In 1984, and at the age of 13, Penny Rudge Uglow was told that she was going blind, and that nothing could be done to stop it. She has now set a challenge of completing 100K of the Yorkshire Ultra Challenge to help raise research funds.
- Penny is undertaking the 100K challenge with James Winder, who will be her guide.
- Retinitis pigmentos is generally is diagnosed at around aged 13 and leads to the gradual deterioration of the cells on the retina of the eye
- Sight loss starts with the peripheral vision, with the central vision remaining the longest, due to the greater density of receptors
- The challenge is about raising as much as possible to pay for research that would provide a treatment that would stop the deterioration
- That treatment would be truly transformational for those recently diagnosed
- The Yorkshire Challenge is 23-24 July 2022
The condition has meant the light receptors in her eyes (that’s the rods and cones on the retina) didn’t replace themselves, as they should. Her vision has become progressively more narrow, and today has around a 2 to 3 degree field of vision – the central part of vision remains the longest, as it has the greatest density of rods and cones.

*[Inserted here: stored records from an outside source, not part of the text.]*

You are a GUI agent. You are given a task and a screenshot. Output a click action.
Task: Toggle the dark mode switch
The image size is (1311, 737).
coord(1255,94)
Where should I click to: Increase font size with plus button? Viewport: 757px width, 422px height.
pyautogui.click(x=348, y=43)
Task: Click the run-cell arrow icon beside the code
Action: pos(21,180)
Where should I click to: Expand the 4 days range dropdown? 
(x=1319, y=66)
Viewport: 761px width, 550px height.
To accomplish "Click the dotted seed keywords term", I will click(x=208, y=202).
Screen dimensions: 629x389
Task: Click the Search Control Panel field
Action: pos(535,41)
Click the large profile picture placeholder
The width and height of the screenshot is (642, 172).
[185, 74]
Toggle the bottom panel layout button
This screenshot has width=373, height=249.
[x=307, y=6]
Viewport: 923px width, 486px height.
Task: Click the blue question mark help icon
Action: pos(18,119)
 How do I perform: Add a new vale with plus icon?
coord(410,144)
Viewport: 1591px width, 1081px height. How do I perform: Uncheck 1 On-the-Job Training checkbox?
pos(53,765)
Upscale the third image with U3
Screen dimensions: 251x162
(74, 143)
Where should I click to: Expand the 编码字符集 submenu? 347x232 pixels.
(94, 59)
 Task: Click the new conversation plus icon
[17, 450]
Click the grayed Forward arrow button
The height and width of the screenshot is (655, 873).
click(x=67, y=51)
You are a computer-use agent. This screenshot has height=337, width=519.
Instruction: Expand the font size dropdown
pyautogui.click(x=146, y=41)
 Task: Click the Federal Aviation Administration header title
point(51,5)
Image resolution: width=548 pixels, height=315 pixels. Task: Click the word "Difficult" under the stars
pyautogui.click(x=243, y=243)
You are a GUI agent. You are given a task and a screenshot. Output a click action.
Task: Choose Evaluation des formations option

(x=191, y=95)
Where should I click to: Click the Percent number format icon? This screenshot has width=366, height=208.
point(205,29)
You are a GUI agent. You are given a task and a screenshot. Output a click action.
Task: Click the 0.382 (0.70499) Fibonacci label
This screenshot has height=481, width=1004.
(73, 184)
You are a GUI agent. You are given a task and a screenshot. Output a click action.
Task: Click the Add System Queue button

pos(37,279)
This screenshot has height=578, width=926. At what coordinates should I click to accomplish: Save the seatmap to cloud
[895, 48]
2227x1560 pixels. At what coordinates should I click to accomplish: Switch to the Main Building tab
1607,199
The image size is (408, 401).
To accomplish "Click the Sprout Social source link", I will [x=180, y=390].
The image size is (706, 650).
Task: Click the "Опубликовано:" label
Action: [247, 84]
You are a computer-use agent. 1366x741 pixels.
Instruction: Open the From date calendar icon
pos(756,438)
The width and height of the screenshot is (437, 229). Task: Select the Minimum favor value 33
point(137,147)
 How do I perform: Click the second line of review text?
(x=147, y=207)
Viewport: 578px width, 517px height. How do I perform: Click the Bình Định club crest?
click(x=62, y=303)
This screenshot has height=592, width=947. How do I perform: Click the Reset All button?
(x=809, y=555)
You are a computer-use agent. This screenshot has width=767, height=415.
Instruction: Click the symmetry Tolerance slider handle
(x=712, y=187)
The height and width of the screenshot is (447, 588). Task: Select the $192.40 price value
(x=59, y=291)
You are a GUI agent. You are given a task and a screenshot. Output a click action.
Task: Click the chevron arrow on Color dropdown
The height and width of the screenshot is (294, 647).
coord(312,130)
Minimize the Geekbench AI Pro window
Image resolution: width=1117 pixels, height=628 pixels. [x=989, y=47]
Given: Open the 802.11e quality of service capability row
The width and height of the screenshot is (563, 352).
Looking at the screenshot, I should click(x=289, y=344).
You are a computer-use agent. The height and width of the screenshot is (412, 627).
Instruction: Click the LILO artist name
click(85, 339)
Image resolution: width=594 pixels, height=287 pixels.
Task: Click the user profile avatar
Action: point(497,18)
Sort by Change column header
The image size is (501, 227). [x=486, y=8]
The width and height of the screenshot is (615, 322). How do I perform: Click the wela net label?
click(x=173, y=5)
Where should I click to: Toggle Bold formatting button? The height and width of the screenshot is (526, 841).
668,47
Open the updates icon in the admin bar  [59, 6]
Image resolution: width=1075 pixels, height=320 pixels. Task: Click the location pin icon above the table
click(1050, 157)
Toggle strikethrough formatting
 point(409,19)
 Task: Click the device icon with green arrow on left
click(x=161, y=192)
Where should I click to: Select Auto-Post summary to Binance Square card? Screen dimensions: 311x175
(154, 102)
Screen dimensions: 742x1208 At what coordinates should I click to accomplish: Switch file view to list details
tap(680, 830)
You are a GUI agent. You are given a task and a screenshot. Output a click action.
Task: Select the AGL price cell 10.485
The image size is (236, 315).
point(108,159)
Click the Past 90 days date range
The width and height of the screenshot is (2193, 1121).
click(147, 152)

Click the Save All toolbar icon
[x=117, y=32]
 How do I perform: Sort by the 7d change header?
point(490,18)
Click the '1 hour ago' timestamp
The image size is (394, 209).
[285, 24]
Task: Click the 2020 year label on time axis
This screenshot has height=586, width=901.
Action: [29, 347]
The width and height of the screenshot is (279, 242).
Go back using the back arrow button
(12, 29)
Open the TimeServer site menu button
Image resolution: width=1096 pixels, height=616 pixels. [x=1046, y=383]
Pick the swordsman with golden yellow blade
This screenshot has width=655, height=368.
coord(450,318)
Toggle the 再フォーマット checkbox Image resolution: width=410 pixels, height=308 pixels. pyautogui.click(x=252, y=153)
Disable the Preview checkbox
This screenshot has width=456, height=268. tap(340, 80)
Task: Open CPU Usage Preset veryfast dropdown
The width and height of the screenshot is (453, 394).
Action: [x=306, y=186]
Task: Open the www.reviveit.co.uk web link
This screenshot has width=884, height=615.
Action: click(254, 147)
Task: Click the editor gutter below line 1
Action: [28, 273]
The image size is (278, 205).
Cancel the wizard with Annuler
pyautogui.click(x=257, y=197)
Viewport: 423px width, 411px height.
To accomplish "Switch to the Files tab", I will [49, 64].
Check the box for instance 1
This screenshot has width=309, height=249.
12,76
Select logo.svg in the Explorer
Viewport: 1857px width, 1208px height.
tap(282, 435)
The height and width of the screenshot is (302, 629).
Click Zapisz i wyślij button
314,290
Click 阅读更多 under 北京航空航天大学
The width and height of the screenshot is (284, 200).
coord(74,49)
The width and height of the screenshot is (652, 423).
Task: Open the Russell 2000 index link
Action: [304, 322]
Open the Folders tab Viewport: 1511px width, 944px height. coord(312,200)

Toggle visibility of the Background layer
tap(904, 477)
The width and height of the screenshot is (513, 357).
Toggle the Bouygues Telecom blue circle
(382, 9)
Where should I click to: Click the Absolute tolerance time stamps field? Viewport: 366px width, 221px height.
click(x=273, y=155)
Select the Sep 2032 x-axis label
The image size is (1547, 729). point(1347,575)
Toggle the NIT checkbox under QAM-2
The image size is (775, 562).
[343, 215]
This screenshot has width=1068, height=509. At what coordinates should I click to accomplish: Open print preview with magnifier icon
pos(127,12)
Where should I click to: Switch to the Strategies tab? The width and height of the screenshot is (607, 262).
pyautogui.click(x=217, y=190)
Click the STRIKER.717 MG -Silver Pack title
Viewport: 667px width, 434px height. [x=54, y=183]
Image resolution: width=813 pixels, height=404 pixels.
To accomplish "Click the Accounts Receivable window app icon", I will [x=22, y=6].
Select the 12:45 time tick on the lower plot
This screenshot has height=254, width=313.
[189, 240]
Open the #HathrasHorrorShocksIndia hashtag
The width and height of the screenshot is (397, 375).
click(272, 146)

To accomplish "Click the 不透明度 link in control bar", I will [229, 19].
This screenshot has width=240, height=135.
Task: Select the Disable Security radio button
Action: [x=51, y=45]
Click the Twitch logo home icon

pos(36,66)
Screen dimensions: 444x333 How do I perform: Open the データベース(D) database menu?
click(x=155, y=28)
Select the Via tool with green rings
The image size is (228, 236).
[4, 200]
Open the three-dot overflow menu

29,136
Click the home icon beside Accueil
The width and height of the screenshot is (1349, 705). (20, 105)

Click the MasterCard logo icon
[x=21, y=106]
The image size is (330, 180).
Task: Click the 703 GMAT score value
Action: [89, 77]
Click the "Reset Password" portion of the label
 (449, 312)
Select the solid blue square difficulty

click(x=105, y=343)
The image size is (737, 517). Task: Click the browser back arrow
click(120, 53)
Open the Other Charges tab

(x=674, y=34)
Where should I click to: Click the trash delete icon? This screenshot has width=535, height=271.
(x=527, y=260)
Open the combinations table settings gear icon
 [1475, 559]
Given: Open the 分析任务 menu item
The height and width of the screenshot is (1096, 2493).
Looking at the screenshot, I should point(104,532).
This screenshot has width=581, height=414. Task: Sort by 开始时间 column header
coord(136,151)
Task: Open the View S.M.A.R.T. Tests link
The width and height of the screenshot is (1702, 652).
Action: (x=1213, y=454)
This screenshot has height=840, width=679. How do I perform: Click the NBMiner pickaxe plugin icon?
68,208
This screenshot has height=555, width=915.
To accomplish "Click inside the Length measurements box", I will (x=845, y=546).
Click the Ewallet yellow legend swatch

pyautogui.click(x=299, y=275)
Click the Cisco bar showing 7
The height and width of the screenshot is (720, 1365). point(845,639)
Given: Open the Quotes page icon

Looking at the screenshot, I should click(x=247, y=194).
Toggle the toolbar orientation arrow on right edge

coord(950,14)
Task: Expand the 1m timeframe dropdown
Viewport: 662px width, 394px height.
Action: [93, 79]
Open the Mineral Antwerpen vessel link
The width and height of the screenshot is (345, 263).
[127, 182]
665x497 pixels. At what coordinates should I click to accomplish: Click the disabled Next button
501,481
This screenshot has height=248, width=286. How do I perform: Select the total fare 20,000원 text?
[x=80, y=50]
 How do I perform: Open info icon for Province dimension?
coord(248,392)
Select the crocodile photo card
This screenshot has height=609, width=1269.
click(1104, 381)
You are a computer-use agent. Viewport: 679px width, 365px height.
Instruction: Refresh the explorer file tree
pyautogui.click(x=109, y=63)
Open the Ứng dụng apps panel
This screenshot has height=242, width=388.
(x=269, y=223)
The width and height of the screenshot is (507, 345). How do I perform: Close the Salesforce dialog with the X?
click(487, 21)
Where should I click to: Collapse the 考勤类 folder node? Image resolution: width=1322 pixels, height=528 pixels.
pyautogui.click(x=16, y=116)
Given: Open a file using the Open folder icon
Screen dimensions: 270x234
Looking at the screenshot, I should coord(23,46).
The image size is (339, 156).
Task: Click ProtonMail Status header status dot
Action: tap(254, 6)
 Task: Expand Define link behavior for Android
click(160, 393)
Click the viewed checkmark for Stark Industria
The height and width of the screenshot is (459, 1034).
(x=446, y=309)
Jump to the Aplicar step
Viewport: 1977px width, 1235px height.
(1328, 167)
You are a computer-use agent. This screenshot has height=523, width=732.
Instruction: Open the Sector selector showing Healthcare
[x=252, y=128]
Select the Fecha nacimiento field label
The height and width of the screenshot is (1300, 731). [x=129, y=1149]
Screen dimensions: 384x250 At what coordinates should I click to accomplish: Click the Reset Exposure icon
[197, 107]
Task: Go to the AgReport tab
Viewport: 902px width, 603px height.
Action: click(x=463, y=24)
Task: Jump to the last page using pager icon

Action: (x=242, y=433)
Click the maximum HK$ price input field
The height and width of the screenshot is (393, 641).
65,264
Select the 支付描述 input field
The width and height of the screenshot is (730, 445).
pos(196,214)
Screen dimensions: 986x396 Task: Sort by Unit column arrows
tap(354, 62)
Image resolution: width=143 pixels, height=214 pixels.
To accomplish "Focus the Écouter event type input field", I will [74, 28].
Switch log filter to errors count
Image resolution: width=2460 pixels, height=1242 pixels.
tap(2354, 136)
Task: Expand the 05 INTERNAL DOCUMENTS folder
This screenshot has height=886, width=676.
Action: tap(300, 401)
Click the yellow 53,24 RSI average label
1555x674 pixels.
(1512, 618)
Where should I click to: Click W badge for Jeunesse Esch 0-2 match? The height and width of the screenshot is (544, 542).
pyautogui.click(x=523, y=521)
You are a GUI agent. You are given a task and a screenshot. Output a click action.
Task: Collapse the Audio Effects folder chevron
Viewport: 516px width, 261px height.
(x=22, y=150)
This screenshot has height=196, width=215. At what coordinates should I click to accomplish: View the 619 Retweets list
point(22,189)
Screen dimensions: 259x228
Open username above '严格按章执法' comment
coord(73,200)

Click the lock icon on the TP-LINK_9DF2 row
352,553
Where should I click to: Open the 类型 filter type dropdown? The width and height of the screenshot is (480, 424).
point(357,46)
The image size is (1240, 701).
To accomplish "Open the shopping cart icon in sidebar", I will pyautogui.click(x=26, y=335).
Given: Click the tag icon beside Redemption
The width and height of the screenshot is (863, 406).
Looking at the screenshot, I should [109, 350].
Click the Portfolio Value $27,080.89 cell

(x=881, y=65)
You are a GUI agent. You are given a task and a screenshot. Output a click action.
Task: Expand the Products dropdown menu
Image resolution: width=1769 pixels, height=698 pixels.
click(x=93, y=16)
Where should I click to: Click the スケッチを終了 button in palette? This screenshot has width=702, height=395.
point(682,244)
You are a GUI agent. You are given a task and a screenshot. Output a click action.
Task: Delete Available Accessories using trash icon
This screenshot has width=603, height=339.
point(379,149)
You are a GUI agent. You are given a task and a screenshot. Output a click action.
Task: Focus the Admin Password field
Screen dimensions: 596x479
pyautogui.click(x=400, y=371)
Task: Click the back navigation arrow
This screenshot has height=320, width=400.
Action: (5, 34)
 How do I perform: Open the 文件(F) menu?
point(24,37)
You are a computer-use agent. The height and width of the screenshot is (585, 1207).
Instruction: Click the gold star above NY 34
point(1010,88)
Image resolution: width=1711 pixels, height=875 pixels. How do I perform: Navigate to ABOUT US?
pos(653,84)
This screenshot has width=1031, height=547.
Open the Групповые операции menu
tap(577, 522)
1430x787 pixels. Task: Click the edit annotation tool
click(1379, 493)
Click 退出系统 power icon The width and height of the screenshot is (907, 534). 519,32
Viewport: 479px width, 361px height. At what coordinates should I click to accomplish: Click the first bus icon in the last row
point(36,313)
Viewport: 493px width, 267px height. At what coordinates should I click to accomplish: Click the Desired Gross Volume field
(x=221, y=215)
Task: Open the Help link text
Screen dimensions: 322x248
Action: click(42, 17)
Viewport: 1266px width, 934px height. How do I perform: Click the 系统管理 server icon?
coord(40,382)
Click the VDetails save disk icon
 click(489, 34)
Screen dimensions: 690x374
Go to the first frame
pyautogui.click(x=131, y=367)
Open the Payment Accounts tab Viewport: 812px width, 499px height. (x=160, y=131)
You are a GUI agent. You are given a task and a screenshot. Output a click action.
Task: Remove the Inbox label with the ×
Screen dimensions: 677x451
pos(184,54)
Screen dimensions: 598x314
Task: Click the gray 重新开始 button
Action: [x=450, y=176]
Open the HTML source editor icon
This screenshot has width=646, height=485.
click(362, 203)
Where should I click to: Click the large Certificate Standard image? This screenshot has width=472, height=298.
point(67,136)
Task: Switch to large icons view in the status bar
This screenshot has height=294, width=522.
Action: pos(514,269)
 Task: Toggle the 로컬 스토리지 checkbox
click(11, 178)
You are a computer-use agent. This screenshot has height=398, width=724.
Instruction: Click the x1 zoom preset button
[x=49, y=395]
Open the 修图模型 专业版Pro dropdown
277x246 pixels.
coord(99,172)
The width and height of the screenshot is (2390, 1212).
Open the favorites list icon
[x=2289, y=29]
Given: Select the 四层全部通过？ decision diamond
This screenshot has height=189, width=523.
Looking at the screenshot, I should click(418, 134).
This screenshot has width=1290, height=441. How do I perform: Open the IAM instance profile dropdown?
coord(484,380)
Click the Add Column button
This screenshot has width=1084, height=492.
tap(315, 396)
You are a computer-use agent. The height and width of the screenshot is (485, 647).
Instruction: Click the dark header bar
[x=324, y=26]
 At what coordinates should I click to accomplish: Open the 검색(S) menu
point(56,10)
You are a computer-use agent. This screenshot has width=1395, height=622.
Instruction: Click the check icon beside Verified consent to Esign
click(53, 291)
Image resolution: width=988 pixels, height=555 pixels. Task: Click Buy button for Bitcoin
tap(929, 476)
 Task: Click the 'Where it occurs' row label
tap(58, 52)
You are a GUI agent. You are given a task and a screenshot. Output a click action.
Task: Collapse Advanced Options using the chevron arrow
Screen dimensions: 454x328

Penny had been undertaking fitness training with James Winder, and Penny put the idea to him as she wanted to do a proper challenge.
Penny has literally roped me into doing 100k in one go!
It’s the Yorkshire Ultra Challenge that comes in and out of Pateley Bridge in a big figure of eight loop. It’s 25K out and back again, and you do it enough times to make 100K.
There was an option to do 50k or even 25k, and spread it over the weekend, but Penny said let’s do the full one, and do it continuously.
I have a condition called Retinitis pigmentosa, which is the most common cause of blindness in young people. It’s an inherited condition, and you lose your sight gradually over time.
As a child, I didn’t have night vision, and then my peripheral vision began to slowly close in to tunnel vision. My central vision is now only around 2 or 3 degrees. Those 2 or 3 degrees are spotty and blurred – so there is very little vision now.
The cells in your eyes, are like other cells in your body, continually replacing. I have a fault in one gene, meaning i don’t produce the protein needed for that to happen. So when the cells in my eyes die, they don’t get replaced.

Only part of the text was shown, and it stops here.